Exercise details: Tell how many lines in the data contain the string "height", using a single number as the whole reply.

Saved data entries:

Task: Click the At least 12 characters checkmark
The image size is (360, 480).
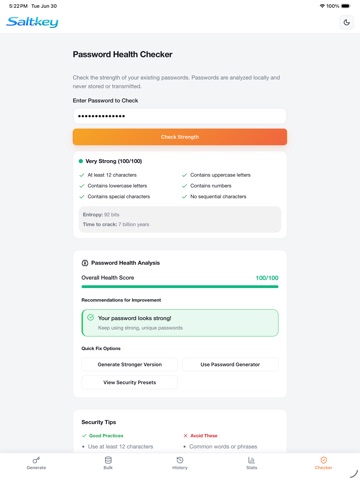Action: coord(82,175)
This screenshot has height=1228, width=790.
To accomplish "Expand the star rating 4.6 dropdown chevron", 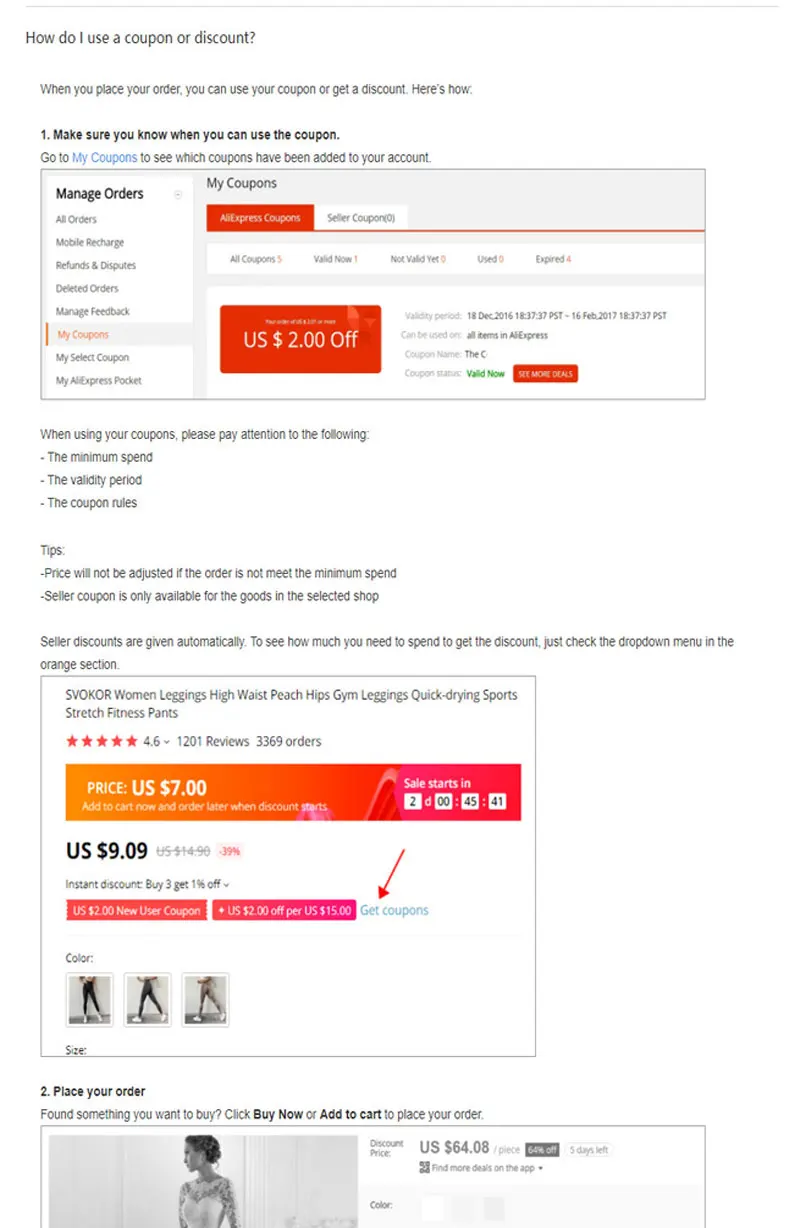I will coord(166,742).
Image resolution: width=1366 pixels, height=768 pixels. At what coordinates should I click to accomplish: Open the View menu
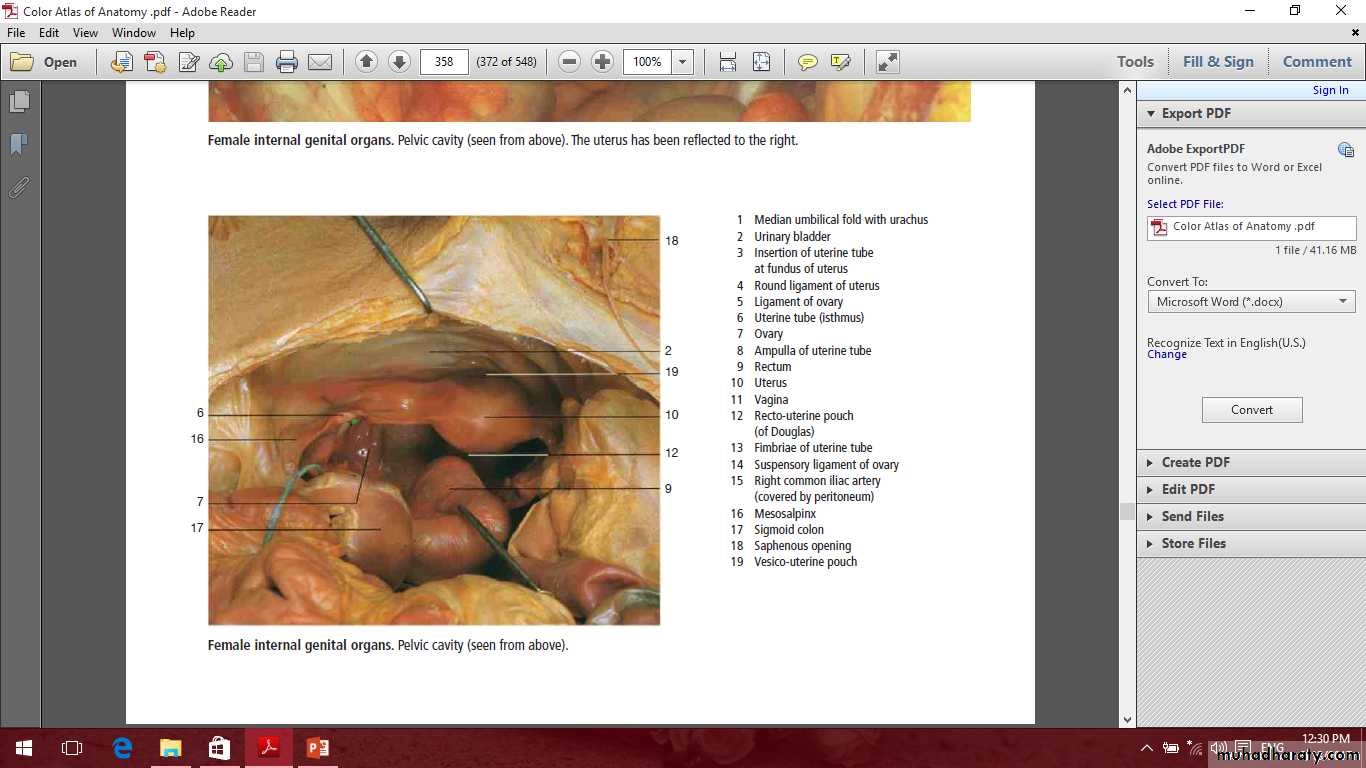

Task solution: 2